Gene shared this morning how he'd fallen in love with Staten Island Hospital. It's where births and deaths of family occurred and where he interned and later served as a doctor. Retired, he spoke of the grief he experienced when he last visited and found this place that had meant so much to him, where he'd spent so much of his life, where he'd done his first autopsy, where his children were born, was now chained and locked close. The bay where ambulances had stood was empty. He shared his thoughts and feelings about this all with respect and sadness.
It set the tone for the meeting as one doctor after another shared of the first doctors and first hospitals in their lives. There was dedication, sacrifice, love and misery with just a touch of awe all wrapped up in these vignettes from older doctors, surgeons, internists, pediatricians, gynecologists, psychiatrists. Some were revered in the country. All spoke of the importance of home.
I felt deeply touched to be present. I remembered my own doctor coming to the house when I was so sick with pneumonia. My mother was beside herself and my father was at a loss. I had a fever and was coughing and cold lying in my parents bed with both of them hovering about. I just felt so very tired. Then the doctor arrived with his black bag and no nonsense manner. The stethescope was cold. My flannel pyjamas were wet. I lay back in bed. My parents and the doctor spoke sometime in the hall way and then he was gone. My parents were better then. He' d helped them so much. He gave me some medicine that let me go to sleep and not worry about them any more.
I don't much think about the hospitals I trained in or worked in. The University of Manitoba Medical School is always fresh in my mind. Yet the hospitals are usually memories of functional corridors and industrial underground connectors. Nothing was much more than utilitarian until I worked in Brandon Mental Hospital.

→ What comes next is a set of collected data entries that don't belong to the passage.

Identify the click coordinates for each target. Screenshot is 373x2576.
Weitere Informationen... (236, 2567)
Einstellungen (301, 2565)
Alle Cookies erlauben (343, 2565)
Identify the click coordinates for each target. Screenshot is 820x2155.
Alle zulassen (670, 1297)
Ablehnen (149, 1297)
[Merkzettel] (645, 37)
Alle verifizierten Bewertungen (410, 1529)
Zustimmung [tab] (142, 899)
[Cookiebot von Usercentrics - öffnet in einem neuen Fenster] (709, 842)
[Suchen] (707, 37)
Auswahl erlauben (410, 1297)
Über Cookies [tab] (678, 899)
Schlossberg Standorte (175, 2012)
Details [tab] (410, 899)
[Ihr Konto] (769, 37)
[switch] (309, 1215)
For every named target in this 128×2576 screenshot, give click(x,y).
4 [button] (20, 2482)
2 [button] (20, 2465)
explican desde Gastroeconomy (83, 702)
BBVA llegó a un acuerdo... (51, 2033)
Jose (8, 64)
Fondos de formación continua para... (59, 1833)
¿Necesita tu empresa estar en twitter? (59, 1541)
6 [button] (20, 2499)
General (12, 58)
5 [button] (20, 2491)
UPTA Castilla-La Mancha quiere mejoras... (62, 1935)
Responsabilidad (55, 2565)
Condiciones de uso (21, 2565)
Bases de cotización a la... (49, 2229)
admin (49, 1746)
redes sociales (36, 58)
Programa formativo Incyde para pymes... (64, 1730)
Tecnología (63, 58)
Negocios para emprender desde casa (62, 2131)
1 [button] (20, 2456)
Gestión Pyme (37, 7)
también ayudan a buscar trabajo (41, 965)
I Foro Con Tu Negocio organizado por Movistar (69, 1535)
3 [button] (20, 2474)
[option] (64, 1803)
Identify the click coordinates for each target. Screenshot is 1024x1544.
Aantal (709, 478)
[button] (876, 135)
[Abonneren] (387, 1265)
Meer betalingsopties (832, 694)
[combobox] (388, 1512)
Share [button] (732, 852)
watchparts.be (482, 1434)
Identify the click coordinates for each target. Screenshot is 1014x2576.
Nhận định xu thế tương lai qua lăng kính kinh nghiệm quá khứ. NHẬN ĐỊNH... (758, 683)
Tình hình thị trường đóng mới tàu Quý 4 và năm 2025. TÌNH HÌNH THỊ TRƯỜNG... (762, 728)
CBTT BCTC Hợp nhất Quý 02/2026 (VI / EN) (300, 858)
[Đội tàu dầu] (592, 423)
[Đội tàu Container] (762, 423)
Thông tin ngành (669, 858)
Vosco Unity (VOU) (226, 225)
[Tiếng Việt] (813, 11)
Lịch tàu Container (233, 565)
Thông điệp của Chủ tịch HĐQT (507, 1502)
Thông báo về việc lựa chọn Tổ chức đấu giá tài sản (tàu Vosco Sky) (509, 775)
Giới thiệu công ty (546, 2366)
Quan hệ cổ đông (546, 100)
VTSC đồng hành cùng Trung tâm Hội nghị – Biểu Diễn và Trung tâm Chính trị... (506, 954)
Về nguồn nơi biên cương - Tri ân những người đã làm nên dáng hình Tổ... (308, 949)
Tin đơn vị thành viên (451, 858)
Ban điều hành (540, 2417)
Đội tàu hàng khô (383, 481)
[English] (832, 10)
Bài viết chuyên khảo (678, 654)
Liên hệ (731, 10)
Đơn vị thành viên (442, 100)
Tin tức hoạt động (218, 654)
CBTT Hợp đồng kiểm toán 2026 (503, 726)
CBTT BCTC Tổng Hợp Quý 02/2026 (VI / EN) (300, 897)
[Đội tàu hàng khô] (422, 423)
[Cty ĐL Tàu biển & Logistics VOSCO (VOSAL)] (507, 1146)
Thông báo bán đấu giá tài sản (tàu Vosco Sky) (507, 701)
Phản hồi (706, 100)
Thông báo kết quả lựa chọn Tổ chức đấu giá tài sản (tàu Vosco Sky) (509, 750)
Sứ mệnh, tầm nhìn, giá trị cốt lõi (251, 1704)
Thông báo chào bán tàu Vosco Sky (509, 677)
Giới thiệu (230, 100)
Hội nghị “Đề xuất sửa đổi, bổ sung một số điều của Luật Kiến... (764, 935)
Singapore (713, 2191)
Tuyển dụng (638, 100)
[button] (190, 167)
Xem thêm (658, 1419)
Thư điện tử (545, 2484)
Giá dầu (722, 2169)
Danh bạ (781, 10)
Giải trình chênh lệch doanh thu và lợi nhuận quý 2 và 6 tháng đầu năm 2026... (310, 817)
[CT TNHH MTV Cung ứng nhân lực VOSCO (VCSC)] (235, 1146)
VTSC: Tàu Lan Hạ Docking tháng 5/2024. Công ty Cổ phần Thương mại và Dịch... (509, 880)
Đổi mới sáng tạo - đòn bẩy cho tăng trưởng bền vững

Now that was a hospital. An solid old building with bricks and beautiful grounds.
That comes first to mind when I think of hospital. With nothing much to do for the months I was there, living on the grounds, on call with few demands. I explored every part of the historic buildings, finding back wards, old charts and seeing all the patients. It was all very peculiar. The place wass unique and extraordinary. The patients were all history and character as well with kindly white haired staff who'd worked since teen years. In a way I felt similiarly about Riverview Hospital .
These old asylums carried some of the building genius of the Lake Louise and Banff Hotels. They were edifices meant to last. Works of art. Not the pre fab sterile places of modern days. These old places were where staff and patients lived. Tacked up at nursing stations were often pictures of children or a young child's latest crayon art. I took my dog to work with me.
And yes all the hospitals I worked in hold meaning but these are first to mind. I love the great institutions and the people who worked there alongside me.
Listening to the men and women share I was proud to be a doctor, thankful for the training, reminded of the idealism of medicine. Inspired.